How to Run Playwright Tests on Real Safari

If you’ve ever passed a Playwright suite in Chromium and Firefox, then opened the same flow in Safari and found layout bugs, click issues, or silent assertion failures, you already know the problem: Safari is often the browser that exposes assumptions your test suite has been making all along.

The tricky part is that Playwright does not run against real Safari. Its WebKit channel is close enough for many compatibility checks, but it is still WebKit, not Safari itself. That distinction matters when you are dealing with font rendering, input behavior, CSS quirks, storage, media APIs, or differences introduced by Apple’s Safari-specific integration on macOS.

This tutorial explains how to run Playwright tests on Safari in the practical sense, what Playwright can and cannot do, where WebKit helps, where it falls short, and how to decide when you need real Safari testing on a real macOS machine.

The short version

If you need the fastest path:

Use Playwright’s WebKit project for early Safari-like coverage.
Run the same tests on a real macOS Safari browser for validation.
Treat WebKit as a proxy, not a guarantee.
If maintaining macOS browsers and Safari infrastructure is becoming a drag, consider a managed platform such as Endtest, an agentic AI [Test automation](https://en.wikipedia.org/wiki/Test_automation) platform,’s cross-browser testing, which runs tests on real browsers on real macOS machines.

WebKit coverage is useful, but it is not the same thing as proving your app behaves correctly in Safari on macOS.

Why Safari testing is different from other browsers

Safari is not just another browser in your matrix. The Safari engine, its system integration, and macOS-specific behavior affect how users experience your app.

Common areas where Safari testing pays off:

Sticky positioning and overflow interactions
Focus management and tab order
Date and time input behavior
Video autoplay policies
Cookie and storage edge cases
File upload and permission prompts
Font metrics and text wrapping
Mobile Safari differences, especially on iOS

Some of these show up in WebKit too, but not all. Even when the rendering engine is the same, the browser environment, OS integration, and system-level APIs can still differ.

Playwright WebKit versus real Safari

Playwright ships with three browser engines for automation:

Chromium
Firefox
WebKit

The official Playwright docs explain the supported browser families and installation model well, and they are worth reading before you build your matrix: Playwright introduction.

What WebKit gives you

WebKit is valuable because it lets you catch many Safari-adjacent issues without having to provision a Mac for every developer machine or CI worker.

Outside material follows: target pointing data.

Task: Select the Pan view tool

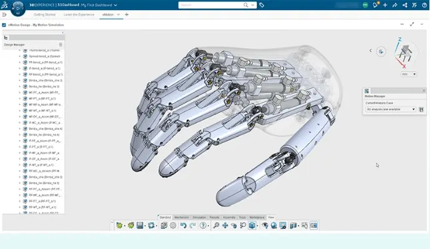Action: pyautogui.click(x=225, y=225)
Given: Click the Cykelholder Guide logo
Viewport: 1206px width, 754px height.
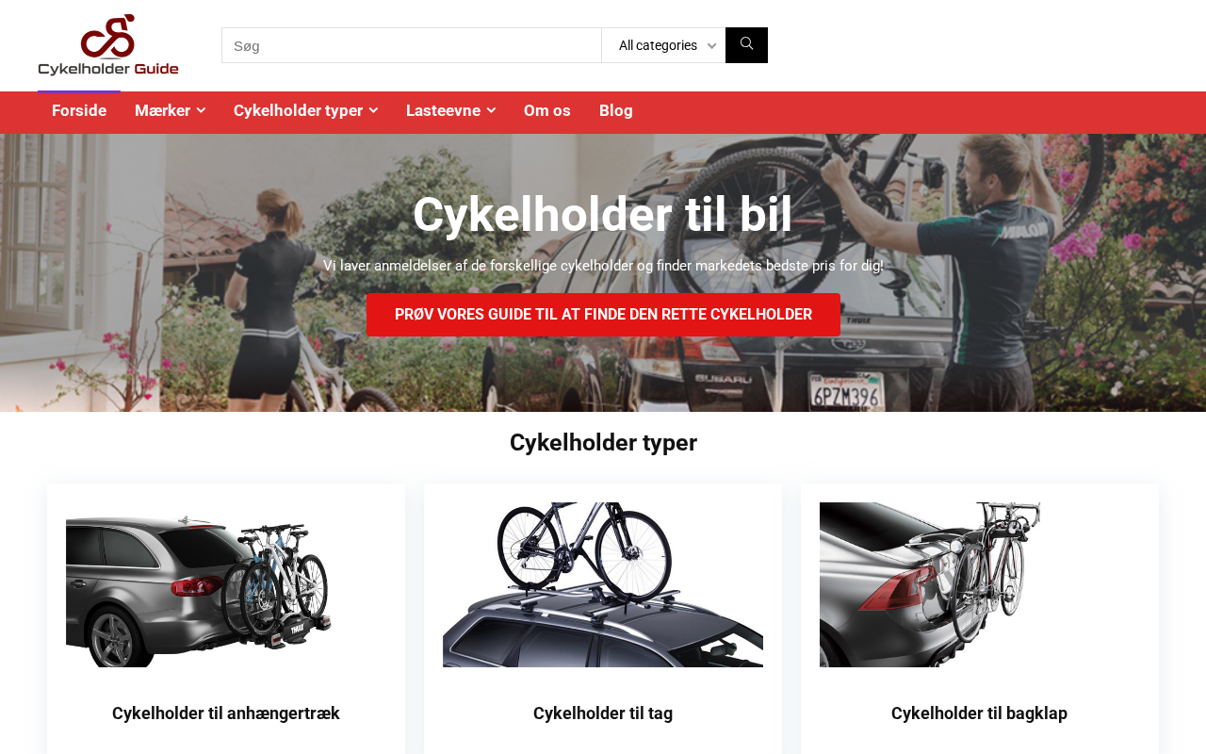Looking at the screenshot, I should coord(108,45).
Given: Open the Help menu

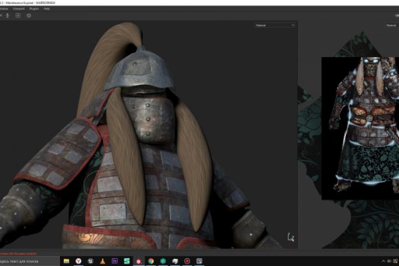Looking at the screenshot, I should (47, 9).
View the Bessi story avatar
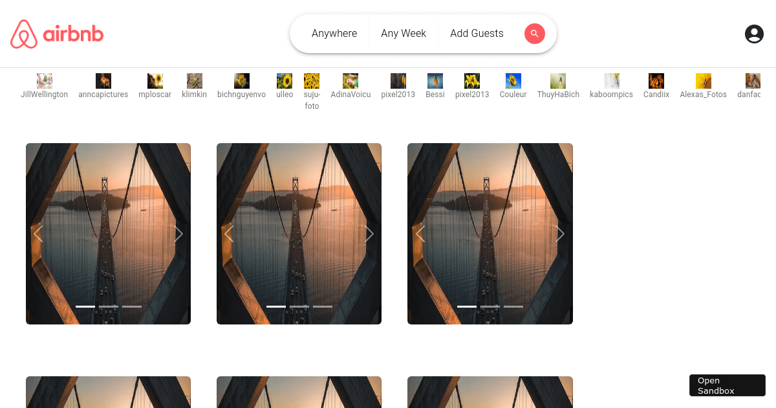776x408 pixels. 435,80
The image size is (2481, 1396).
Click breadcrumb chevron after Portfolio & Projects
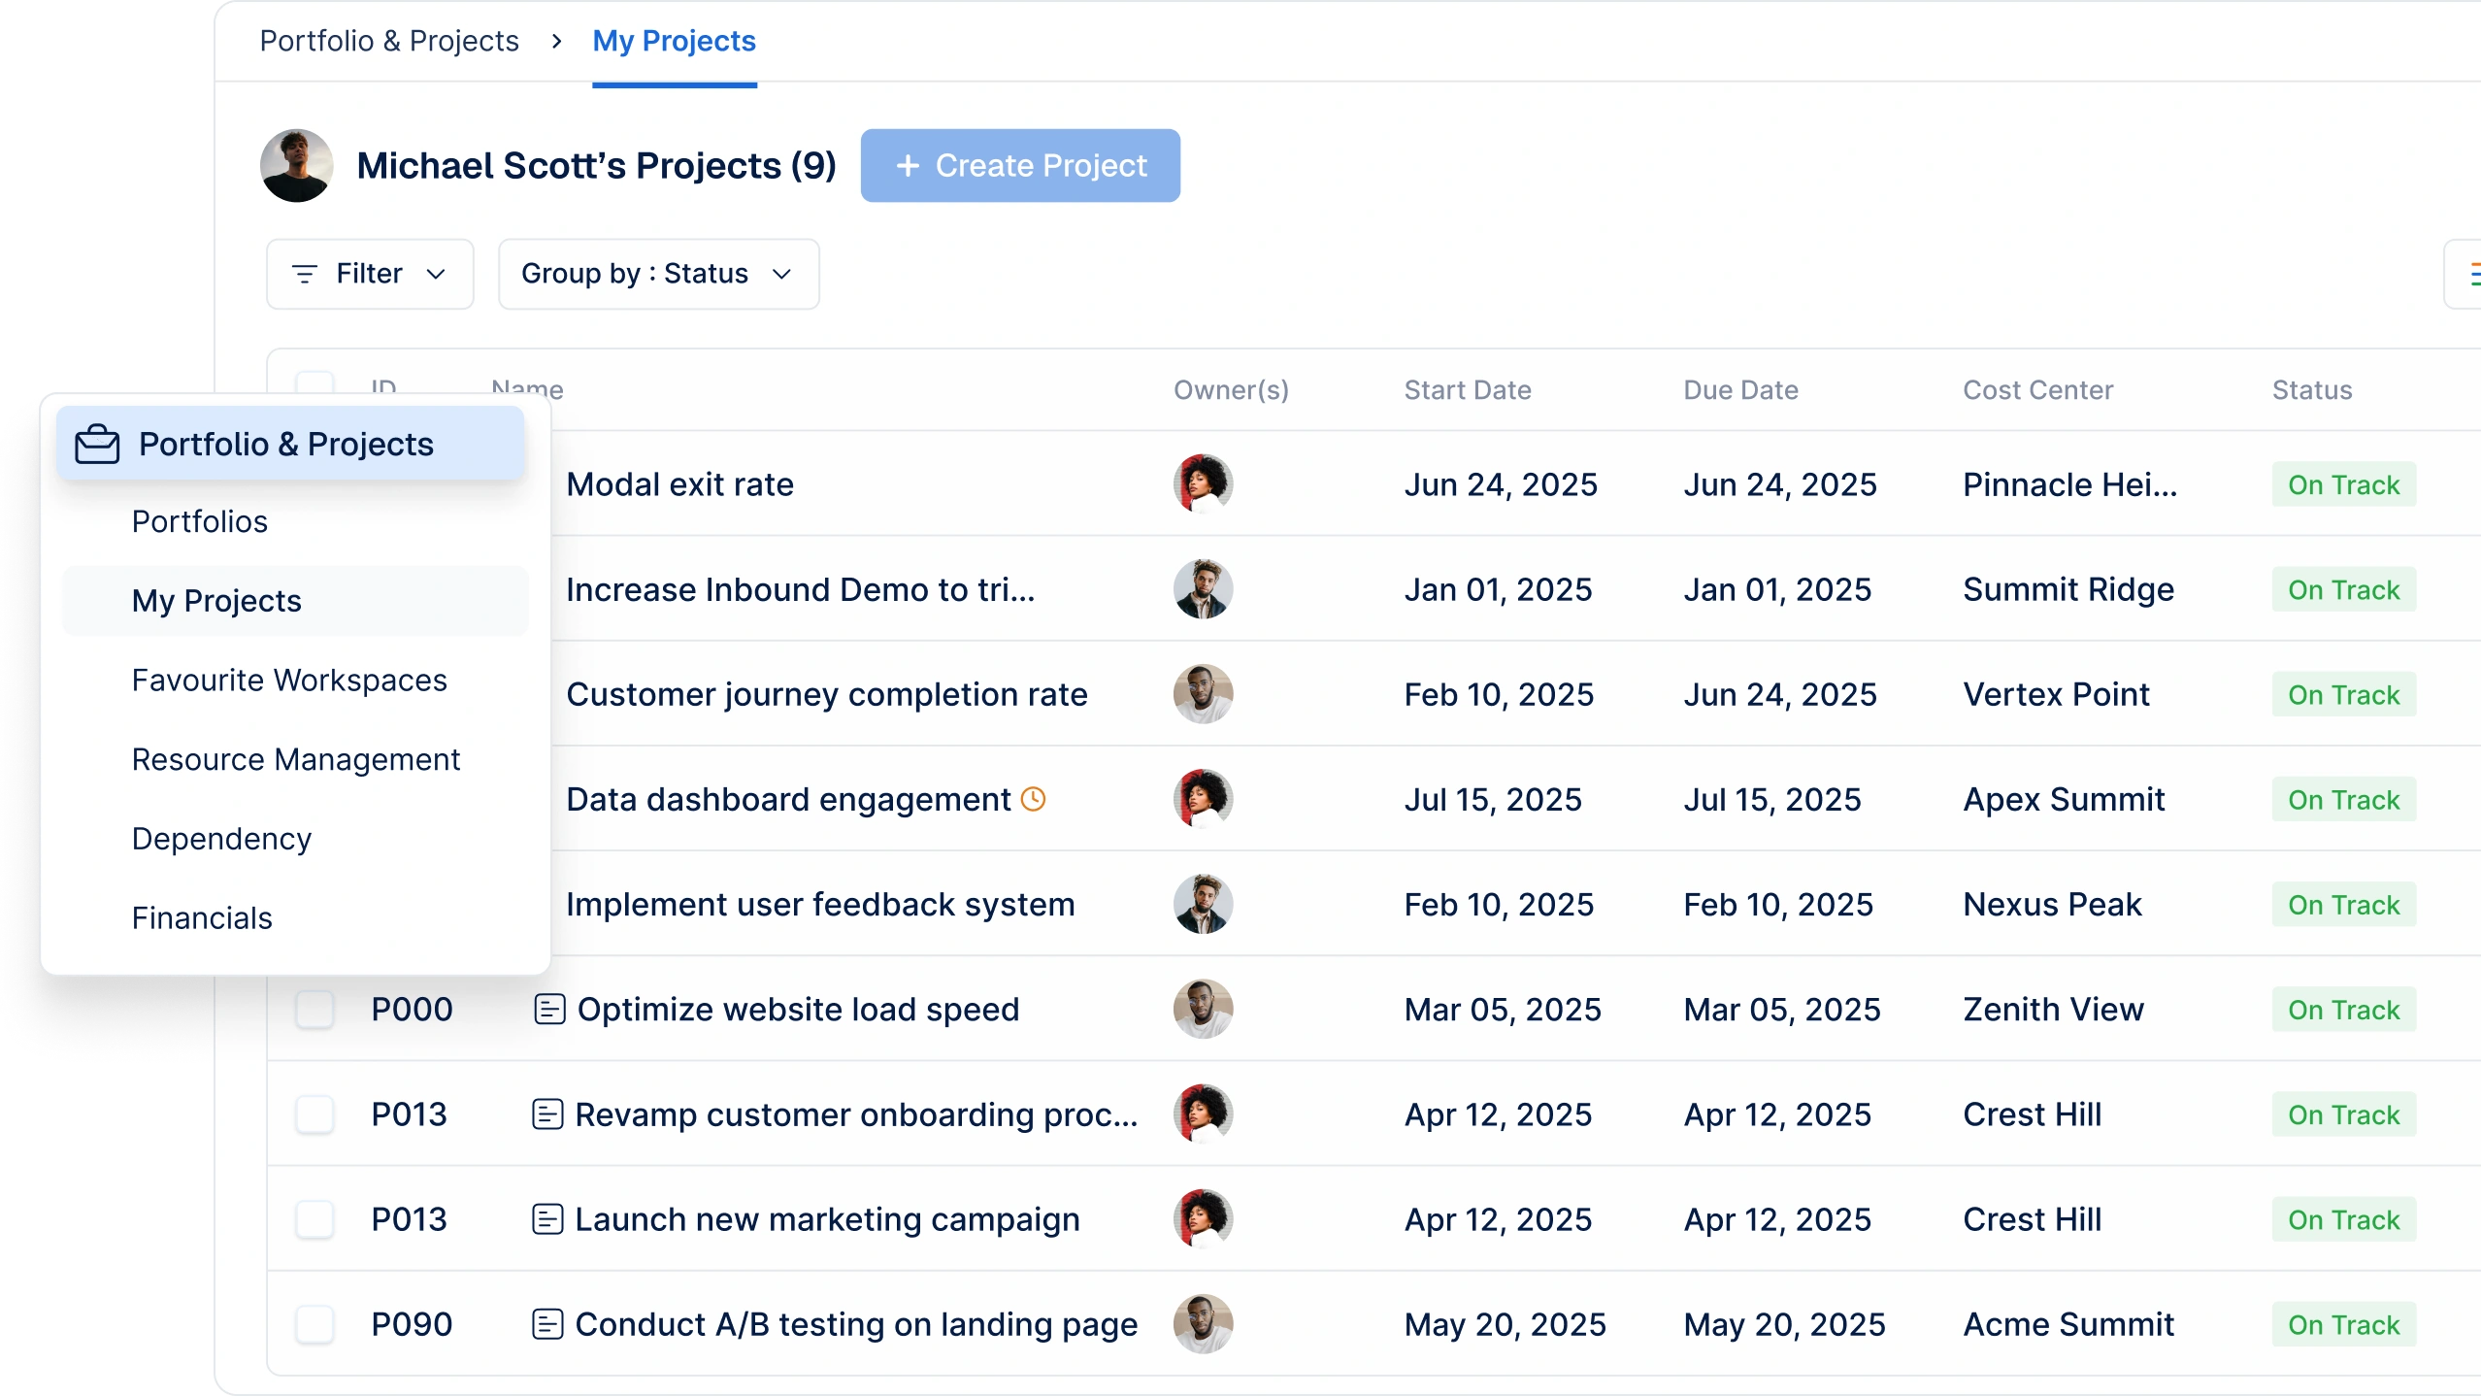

It is useful for:

Early visual and functional feedback
Basic compatibility checks
Reproducing some CSS and DOM behavior that diverges from Chromium
Running on Linux or Windows during normal development

What WebKit does not give you

WebKit is not a substitute for Safari in these cases:

Safari-only behavior in the browser UI
macOS-specific font rendering and text metrics
Apple platform permissions and integrations
Real-world behavior of browser features tied to Safari releases
Bugs that only happen in the Safari process, window manager, or OS shell

That gap is why teams sometimes say, “It passed in WebKit, but it still broke in Safari.”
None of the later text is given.